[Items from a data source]
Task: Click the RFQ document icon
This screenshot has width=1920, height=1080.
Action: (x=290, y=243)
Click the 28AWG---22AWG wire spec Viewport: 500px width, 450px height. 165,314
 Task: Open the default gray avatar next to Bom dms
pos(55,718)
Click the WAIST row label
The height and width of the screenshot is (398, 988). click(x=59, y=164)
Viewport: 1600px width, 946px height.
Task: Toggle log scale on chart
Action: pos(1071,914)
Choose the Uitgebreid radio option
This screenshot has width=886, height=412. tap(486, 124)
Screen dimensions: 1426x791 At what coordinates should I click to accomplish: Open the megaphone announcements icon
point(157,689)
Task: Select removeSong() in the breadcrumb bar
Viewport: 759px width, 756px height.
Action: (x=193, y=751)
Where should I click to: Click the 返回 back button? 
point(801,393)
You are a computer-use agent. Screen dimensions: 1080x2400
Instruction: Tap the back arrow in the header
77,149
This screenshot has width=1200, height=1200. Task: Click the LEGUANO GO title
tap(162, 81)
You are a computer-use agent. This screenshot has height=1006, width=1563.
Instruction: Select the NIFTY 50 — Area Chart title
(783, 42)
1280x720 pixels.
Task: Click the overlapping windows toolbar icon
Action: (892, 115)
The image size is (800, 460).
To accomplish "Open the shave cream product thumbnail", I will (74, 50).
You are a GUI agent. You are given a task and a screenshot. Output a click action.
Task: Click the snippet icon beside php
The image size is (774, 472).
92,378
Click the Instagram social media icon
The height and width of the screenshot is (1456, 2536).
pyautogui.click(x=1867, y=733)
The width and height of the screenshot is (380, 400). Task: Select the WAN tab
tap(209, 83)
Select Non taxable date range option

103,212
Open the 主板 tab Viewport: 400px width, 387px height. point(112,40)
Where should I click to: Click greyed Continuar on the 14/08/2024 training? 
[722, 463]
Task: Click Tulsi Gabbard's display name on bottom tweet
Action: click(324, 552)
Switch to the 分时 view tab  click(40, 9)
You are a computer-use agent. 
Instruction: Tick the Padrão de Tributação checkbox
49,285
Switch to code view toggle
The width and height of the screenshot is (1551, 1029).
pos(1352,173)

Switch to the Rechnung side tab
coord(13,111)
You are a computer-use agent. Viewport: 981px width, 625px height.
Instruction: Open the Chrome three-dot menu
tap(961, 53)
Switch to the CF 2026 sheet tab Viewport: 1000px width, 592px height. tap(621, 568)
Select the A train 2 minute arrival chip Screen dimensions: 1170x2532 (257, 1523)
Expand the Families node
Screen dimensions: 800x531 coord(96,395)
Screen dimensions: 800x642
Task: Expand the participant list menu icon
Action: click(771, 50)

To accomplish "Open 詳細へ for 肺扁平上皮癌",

## About this task
Report each line of the records that holds the word "agent".

## Your solution
You are a computer-use agent. Screen dimensions: 1080x2400
You are a computer-use agent. This screenshot has height=1006, width=1563.
You are a GUI agent. You are given a task and a screenshot. Output a click action.
You are a computer-use agent. 
You are a computer-use agent. Viewport: 981px width, 625px height.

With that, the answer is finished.